The H2020-funded PERMIT project aims to develop recommendations for robust and reproducible personalised medicine (PM) research. One of the PERMIT working groups aimed to establish standards for the design of randomised trials in PM through the involvement of multiple stakeholders, including researchers, medicines agencies and health technology assessment bodies.
The group has developed recommendations on innovative trial designs for PM, including umbrella, basket, platform, and trials within cohort.

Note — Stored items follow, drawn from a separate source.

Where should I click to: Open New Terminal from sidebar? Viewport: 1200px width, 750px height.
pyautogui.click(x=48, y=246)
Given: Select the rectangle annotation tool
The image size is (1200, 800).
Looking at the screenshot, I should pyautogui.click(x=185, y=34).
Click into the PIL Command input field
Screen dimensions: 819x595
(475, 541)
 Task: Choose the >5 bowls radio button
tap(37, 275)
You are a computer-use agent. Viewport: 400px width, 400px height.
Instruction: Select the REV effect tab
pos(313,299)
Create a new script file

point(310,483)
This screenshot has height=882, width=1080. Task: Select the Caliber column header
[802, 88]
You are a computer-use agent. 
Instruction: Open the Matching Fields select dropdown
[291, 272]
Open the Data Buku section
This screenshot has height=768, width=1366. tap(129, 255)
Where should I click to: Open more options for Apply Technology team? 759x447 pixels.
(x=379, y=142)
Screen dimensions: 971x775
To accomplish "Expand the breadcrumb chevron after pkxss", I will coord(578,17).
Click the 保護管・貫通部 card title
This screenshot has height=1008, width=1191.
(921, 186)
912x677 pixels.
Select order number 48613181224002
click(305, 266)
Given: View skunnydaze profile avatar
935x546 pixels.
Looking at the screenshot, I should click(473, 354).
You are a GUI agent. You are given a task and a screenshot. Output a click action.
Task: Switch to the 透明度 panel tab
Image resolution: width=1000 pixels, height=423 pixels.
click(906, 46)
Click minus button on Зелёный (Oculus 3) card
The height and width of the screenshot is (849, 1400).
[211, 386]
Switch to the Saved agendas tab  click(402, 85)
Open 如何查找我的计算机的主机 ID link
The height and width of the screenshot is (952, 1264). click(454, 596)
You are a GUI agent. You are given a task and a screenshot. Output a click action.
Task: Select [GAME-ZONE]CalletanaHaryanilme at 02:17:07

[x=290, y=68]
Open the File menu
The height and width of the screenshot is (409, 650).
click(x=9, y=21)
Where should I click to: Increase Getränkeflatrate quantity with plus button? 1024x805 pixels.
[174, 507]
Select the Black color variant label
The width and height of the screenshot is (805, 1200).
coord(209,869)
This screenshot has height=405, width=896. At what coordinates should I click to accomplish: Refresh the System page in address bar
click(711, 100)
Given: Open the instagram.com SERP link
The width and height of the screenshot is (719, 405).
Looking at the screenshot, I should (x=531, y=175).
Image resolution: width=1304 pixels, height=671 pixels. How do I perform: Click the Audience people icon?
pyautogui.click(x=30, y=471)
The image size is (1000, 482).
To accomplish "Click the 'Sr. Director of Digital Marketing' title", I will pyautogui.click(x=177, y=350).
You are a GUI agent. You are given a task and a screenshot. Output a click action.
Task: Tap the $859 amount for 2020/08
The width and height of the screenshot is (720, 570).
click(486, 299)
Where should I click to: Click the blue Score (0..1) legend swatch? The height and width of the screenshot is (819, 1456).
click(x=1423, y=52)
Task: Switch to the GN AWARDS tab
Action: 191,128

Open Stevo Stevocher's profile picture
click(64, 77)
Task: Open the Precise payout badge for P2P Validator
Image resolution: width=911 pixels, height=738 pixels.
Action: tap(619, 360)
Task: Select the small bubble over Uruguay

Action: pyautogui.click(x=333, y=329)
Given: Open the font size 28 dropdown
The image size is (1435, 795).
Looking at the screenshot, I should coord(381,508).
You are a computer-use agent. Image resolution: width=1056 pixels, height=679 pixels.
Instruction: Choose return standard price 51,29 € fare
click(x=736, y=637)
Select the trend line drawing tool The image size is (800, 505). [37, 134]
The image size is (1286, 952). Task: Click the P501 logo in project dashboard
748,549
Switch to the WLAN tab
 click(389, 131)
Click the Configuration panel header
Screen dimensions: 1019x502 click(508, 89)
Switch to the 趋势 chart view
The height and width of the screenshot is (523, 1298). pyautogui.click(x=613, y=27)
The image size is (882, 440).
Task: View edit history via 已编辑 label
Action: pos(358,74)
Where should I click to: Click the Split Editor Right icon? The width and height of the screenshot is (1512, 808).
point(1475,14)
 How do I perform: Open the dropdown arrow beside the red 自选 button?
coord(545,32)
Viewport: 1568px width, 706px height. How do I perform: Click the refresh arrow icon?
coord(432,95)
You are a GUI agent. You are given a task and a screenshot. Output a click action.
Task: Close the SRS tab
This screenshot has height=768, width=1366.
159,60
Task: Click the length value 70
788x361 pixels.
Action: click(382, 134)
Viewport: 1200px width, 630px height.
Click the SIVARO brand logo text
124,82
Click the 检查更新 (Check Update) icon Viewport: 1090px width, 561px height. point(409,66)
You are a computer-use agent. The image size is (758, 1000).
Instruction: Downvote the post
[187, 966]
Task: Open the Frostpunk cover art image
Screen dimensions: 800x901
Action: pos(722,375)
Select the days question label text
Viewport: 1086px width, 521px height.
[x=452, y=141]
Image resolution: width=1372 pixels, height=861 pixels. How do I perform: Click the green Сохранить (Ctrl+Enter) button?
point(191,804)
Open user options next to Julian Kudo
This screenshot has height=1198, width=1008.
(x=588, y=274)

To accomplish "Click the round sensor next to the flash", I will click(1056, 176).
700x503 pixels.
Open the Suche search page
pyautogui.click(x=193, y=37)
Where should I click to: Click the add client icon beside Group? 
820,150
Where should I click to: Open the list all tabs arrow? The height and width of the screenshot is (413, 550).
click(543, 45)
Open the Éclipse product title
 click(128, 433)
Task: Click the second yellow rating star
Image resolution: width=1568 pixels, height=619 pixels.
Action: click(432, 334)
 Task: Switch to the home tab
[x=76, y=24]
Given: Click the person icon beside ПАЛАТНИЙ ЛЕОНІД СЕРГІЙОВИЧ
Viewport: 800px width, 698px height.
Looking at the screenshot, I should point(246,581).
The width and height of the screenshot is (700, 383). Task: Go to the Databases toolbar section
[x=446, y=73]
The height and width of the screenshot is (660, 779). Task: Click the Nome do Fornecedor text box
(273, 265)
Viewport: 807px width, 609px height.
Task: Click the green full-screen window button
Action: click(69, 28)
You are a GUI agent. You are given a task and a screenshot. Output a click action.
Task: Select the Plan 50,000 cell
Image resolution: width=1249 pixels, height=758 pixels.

These recommendations cover issues linked to taxonomy, methodology, statistical analysis, and more.
The goal of this training event is to analyse the main designs of randomised trials applied to PM and discuss their strengths and weakness in the context of the PERMIT recommendations.
Hosted by: University of Milan (Centro Interuniversitario in Ricerca Clinica)
Speakers: Rita Banzi (IRFMN), Raphaël Porcher and Cecilia Superchi (Université Paris Cité)
When: 12 May 2022 – (2.30 – 5.30 pm CEST)
Where: Online event (Zoom Platform) accessible only after registration
Register here: https://forms.gle/wGDKFXALb75pZt6c6
Supporting Institutions: Istituto di Ricerche Farmacologiche Mario Negri IRCCS, European Clinical Research Infrastructure Network (ECRIN), Université Paris Cité
For whom: researchers, clinicians, and other health professionals with basic knowledge on clinical research, especially randomised trial methodology.
This training session will include presentations on the definition of PM, the PERMIT project and its recommendations, and umbrella, platform and basket designs.
Publications of studies with these designs will be addressed during online breakout sessions.
Participants may register for the presentations, or both the breakout sessions and the presentations.